ダビガトランエテキシラートはシンバスタチンと併用することにより虚血性脳卒中または出血リスクが増加しますか?
「Association between statin use and ischemic stroke or major hemorrhage in patients taking dabigatran for atrial fibrillation」
CMAJ November 21, 2016 First published November 21, 2016, doi: 10.1503/cmaj.160303
PECO
P : ダビガトランエテキシラートが開始された66歳以上の患者(カナダ)
【症例】虚血性脳卒中か一過性脳虚血発作が発生した患者(397人)、または入院や救急受診を要する重大な出血が発生した患者(1117人)
【対照】年齢・受診日・性別でマッチングしたイベントが発生していない患者(6053人)
E : シンバスタチンまたはロバスタチンの使用
C : その他のスタチンの使用
O : 虚血性脳卒中または一過性脳虚血発作の発生、重大な出血の発生
チェック項目
・研究デザイン : コホート内症例対照研究
・真のアウトカムか? : 真のアウトカム
・対象集団の代表性は? : オンタリオ州の処方データベースが用いられており、大きな問題はないと思われる
・交絡因子の調整は? : 「結果」に記載
・暴露の定義 : アウトカム発生日から60日前以内にスタチンを使用している
結果
・虚血性脳卒中または一過性脳虚血発作→調整ハザード比1.33(95%信頼区間0.88~2.01)

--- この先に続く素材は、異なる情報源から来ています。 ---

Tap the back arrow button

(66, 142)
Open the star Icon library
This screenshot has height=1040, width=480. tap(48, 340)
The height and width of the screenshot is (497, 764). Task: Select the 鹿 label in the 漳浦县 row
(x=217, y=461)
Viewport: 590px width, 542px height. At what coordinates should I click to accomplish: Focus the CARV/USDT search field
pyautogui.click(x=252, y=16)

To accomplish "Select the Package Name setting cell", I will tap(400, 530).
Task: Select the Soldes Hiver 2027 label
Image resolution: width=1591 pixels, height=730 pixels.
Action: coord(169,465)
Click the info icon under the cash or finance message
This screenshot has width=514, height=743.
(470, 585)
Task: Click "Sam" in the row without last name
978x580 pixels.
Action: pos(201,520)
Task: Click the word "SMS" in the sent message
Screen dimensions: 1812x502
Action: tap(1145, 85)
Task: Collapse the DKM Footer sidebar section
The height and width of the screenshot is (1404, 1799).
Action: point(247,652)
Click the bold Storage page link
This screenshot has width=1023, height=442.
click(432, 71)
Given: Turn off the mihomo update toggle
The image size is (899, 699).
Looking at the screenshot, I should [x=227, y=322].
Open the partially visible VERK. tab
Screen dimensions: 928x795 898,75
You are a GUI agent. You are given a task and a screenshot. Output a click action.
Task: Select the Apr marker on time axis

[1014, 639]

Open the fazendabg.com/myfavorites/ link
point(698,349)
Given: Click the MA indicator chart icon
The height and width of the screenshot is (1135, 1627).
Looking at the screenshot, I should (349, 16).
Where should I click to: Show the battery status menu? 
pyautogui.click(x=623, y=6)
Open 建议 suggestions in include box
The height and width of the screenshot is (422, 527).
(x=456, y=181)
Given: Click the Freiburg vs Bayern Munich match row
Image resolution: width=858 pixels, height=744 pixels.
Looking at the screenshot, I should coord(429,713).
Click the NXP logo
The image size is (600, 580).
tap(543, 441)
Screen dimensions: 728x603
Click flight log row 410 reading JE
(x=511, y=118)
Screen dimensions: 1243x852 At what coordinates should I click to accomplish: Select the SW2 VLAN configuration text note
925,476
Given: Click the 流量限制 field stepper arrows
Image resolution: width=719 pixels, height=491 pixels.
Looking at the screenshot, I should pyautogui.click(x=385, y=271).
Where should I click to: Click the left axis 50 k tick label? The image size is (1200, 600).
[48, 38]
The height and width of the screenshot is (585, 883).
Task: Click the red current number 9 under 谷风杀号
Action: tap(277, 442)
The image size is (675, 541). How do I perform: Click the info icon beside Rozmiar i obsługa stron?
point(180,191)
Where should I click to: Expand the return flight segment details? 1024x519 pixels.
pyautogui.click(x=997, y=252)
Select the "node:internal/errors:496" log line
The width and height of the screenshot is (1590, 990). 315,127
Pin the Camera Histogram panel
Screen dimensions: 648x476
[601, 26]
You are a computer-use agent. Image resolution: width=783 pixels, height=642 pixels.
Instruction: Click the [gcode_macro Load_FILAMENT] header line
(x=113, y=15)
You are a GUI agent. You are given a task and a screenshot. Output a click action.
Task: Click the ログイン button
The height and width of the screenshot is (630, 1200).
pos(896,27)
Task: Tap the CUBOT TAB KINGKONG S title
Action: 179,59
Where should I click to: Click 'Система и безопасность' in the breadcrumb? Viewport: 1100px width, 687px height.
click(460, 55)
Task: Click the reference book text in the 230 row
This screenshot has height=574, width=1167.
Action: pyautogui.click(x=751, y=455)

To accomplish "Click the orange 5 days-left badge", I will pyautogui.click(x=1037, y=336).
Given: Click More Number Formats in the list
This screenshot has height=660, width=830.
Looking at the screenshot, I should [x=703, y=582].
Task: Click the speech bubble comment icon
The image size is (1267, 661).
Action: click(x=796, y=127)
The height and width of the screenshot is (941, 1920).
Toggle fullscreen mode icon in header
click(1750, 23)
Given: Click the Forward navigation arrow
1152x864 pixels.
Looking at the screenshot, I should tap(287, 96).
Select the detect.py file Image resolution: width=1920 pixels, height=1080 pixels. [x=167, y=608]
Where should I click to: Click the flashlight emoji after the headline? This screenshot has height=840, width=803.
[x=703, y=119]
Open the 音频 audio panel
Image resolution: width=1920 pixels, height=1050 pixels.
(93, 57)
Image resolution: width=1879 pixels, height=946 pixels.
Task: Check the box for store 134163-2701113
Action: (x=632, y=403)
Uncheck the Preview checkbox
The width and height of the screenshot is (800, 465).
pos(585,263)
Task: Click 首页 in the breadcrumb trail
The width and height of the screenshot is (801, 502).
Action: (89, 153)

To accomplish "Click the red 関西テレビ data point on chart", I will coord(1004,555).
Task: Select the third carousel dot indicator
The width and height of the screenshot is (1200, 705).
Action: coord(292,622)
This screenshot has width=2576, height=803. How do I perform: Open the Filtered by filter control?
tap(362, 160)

※調整された交絡因子 : 5年以内の脳卒中または一過性脳虚血発作の既往、併存疾患スコア、糖尿病、高血圧症、心筋梗塞、うっ血性心不全、慢性腎疾患、前年に処方された薬剤の数、併用薬(β遮断薬、硝酸薬、アスピリン、ジピリダモール、抗不整脈薬、クロピドグレル、ワルファリン、NSAIDs、P糖蛋白阻害薬、CYP3A4阻害薬)、頸動脈の超音波検査、ペースメーカー使用、スタチンの使用期間
・重大な出血→調整ハザード比1.46(95%信頼区間1.17~1.82)
シンバスタチン→調整ハザード比1.44(95%信頼区間1.14~1.81)
ロバスタチン→調整ハザード比1.90(95%信頼区間0.78~4.61)
※調整された交絡因子 : 出血の既往、併存疾患スコア、心筋梗塞、狭心症、うっ血性心不全、慢性腎疾患、慢性肝疾患、施設に入居している期間、前年に処方された薬剤の数、併用薬(β遮断薬、硝酸薬、クロピドグレル、ワルファリン、NSAIDs、P糖蛋白阻害薬、P糖蛋白誘導薬、CYP3A4阻害薬)、血管造影および経皮的冠動脈形成術
感想
ダビガトランエテキシラートは生体内でカルボキシルエステラーゼによって活性代謝物であるダビガトランに変換されるということですが、シンバスタチン・ロバスタチンはカルボキシルエステラーゼを阻害し、更にP糖蛋白も阻害するために両者を併用することによるダビガトランエテキシラートの効果減弱または出血リスクの増加が懸念されるという背景があったようです。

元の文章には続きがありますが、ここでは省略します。